A 40-year-old woman who suffered from type 2 diabetes but had no allergies or history of asthma appeared in the outpatient clinic due to dyspnea. She had been diagnosed with diabetes in 2000, and pioglitazone and buformin were initiated in August and December 2004, respectively. However, because her A1C level was still elevated (8.2%), glimepiride (1 mg/day) was added on 3 August 2005. Two hours after taking the medication, she manifested general malaise, and in the evening, further developed wheezing and dyspnea. Her symptoms worsened gradually, compelling her to visit the outpatient clinic on 4 August 2005. The physical examination revealed stridor upon chest auscultation. An arterial blood gas test revealed hypoxemia (PaO2 62.8 mmHG) without retention of carbon dioxide and also revealed alkalemia. Computed tomography of the chest revealed thickening of the bronchial walls. Intravenous administration of 300 mg hydrocortisone relieved her dyspnea partially, at which point she was admitted to our department. Laboratory tests showed slight elevations in her white blood cell count (11,300/μl) and C-reactive protein level (3.19 mg/dl). Her immunoglobulin E value was 280 IU/ml, and her erythrocyte sedimentation rate was 52 mm/h. Hydrocortisone (600 mg/day) was administered intravenously for 1 week, and afterward prednisolone was administered orally starting at a dose of 30 mg/day but was rapidly tapered to 0 mg/day within a week. Salbutamol sulfate was administered for 14 days, and inhalation of fluticasone and administration of salmeterol were performed for 1 month. The patient's dyspnea, cough, and stridor completely disappeared in 1 week after her admission. Glycemic control was undertaken by means of intensive insulin therapy and the readministration of buformin 21 days after her admission.

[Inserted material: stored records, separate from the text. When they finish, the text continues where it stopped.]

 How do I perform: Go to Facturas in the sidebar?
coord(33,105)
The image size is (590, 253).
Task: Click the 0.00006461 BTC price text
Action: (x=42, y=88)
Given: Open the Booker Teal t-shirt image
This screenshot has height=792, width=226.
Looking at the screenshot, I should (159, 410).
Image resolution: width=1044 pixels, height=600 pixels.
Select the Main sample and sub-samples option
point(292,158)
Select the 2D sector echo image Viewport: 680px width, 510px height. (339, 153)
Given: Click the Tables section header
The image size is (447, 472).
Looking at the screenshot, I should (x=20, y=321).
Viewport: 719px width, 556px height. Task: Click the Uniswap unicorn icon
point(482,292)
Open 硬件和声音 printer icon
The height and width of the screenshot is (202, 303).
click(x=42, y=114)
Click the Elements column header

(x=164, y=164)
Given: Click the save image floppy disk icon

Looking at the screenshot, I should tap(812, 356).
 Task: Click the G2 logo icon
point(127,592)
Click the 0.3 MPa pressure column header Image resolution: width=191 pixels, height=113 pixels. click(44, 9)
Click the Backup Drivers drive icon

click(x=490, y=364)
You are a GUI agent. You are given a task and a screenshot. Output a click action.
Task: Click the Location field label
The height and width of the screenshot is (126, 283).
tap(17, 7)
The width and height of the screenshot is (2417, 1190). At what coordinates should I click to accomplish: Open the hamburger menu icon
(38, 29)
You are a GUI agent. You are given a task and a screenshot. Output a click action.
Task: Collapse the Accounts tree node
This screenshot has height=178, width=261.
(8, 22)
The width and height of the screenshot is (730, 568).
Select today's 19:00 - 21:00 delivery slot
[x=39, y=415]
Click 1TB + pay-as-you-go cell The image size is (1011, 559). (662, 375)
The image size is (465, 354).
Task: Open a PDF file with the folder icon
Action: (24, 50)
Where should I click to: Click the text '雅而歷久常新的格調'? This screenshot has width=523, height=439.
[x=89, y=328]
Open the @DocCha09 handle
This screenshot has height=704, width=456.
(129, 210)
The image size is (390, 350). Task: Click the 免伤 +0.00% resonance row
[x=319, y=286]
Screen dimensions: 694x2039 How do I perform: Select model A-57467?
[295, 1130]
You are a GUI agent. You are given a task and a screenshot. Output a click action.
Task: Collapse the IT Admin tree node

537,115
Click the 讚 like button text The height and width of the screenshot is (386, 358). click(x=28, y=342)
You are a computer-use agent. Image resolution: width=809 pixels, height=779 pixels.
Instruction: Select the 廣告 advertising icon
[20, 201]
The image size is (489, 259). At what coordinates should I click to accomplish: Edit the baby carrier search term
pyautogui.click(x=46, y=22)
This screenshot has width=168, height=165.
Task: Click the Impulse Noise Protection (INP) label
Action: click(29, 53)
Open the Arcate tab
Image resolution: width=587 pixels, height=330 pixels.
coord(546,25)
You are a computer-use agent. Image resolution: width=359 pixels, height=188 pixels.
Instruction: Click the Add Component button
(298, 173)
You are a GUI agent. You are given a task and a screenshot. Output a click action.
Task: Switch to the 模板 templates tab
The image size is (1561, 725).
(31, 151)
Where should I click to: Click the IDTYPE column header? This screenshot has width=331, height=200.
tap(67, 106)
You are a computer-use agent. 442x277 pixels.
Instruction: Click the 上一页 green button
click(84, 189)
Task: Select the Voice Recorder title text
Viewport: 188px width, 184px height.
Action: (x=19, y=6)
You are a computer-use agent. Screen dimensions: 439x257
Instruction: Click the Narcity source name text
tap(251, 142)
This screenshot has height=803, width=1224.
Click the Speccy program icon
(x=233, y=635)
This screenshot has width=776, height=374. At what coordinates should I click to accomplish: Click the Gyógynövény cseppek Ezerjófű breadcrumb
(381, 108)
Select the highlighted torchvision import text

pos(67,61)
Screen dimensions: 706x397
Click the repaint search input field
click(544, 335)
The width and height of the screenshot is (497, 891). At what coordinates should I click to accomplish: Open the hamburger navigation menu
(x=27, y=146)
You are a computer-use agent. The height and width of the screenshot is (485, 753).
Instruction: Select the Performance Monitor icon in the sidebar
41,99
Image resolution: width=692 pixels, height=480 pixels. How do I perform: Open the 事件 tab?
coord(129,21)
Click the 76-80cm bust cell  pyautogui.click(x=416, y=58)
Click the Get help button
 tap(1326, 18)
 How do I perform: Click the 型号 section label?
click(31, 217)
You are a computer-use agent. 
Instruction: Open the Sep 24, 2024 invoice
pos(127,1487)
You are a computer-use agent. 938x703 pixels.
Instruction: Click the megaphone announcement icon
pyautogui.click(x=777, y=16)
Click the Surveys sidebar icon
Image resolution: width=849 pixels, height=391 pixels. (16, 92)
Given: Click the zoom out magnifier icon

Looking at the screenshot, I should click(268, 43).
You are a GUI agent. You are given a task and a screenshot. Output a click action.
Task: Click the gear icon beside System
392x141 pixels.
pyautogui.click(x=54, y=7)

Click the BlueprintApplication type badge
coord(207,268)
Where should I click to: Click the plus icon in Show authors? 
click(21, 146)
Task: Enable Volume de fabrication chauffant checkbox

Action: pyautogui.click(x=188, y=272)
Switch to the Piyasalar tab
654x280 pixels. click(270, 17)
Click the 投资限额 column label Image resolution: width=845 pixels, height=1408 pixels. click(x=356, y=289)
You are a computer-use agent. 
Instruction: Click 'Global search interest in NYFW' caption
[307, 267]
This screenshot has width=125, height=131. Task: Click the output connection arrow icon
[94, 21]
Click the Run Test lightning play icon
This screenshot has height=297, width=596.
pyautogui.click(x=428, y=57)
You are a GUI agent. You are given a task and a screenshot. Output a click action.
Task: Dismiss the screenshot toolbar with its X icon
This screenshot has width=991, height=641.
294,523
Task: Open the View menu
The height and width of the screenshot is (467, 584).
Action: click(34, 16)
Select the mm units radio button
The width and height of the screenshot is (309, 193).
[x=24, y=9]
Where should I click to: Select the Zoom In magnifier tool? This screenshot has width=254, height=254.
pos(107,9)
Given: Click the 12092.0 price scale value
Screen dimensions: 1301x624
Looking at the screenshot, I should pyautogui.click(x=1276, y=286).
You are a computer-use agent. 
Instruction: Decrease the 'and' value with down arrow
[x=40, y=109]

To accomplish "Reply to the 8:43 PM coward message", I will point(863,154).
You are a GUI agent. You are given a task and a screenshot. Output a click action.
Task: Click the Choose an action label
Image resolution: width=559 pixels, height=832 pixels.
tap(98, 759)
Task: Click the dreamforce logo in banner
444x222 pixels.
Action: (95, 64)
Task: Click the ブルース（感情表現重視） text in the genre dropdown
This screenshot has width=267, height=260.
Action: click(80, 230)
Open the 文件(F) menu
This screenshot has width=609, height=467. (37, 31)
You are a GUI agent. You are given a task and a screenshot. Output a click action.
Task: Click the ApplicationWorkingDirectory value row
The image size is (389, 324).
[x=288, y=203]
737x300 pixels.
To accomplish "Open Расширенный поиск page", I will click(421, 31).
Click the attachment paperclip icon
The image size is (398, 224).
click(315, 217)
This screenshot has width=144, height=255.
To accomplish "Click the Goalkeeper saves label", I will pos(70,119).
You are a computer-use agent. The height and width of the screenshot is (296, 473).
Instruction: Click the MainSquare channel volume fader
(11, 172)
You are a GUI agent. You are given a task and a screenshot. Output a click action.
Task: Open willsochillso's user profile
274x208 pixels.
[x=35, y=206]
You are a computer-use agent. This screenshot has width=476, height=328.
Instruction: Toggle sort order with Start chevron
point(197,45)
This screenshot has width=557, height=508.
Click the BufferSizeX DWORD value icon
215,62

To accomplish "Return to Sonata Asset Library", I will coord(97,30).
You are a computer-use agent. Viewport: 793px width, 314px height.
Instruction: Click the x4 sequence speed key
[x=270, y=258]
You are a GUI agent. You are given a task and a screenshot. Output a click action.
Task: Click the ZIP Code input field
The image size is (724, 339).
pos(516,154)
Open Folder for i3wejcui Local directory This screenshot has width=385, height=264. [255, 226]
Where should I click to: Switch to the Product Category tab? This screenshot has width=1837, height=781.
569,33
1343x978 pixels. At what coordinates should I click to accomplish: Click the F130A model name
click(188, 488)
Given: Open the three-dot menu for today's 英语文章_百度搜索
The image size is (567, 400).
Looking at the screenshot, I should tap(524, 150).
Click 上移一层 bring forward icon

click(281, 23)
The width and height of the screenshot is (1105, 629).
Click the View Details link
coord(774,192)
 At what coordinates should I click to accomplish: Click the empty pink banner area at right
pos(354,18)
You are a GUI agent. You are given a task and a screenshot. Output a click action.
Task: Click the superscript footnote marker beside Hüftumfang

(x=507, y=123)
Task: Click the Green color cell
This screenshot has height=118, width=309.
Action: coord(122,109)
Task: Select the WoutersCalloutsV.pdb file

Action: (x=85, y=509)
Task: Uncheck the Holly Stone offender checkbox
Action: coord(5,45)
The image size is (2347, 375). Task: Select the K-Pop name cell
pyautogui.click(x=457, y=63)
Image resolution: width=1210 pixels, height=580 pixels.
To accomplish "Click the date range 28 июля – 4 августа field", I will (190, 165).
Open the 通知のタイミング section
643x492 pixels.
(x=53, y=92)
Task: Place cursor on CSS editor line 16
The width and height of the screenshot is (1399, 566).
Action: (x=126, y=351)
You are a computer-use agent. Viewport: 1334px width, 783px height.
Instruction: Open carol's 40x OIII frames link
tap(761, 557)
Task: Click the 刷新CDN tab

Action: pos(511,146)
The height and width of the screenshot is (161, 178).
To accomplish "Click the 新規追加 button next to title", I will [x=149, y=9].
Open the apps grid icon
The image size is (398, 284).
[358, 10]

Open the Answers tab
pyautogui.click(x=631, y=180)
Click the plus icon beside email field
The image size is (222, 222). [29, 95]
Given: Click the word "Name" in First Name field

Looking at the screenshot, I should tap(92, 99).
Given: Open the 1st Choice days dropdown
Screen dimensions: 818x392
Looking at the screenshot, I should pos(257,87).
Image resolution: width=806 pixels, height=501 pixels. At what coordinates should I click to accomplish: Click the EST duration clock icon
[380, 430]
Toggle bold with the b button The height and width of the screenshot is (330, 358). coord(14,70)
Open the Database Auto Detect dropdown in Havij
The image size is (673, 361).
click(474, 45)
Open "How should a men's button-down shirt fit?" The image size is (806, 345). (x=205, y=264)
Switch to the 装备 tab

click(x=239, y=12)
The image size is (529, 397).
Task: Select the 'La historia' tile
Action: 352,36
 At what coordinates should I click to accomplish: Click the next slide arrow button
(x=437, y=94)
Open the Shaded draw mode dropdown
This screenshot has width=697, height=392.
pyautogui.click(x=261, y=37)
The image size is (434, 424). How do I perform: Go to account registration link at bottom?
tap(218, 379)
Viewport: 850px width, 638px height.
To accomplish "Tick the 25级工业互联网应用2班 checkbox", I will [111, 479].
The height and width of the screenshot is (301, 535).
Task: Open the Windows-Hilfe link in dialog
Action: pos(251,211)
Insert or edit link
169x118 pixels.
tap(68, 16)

Two weeks after the cessation of oral steroids, a drug-induced lymphocyte stimulating test (DLST) against glimepiride was shown to be positive (stimulation index 3.09; reference level <1.8), while DLSTs against pioglitazone, gliclazide, and glibenclamide were negative. Six months after the patient's discharge, a spirometry test revealed that her forced expiratory volume (FEV 1.0) measurements before and after inhalation of salbutamol sulfate were 81 and 80%, respectively, refuting the existence of bronchial asthma due to other causes. After her hospital discharge, this patient has never again experienced any asthma attacks.
The common adverse effect of glimepiride is hypoglycemia (1–3), and some patients show gastrointestinal symptoms, nervous system disturbances, upper respiratory infection, sinusitis, and liver dysfunction (2,3). Hypersensitivity, including eruptions, itching, and photosensitivity, is also reported (3,4); however, no previous report has documented bronchial asthma as an adverse effect of glimepiride. In this report, we describe a case in which glimepiride most likely induced bronchial asthma. Bronchial asthma is generally classified as a type I allergy, and a positive DLST test indicates type IV allergies; thus it is not possible to conclude that the positive DLST test against glimepiride indicates glimepiride-induced asthma. However, there is little doubt she experienced an allergic response to glimepiride. The clinical course, chest computed tomography findings, and negative reversibility test all strongly suggest glimepiride-induced bronchial asthma.
Glimepiride is a popular agent used worldwide for the treatment of type 2 diabetes, but bronchial asthma, potentially fatal if not properly treated, should be recognized as one of its potential adverse effects.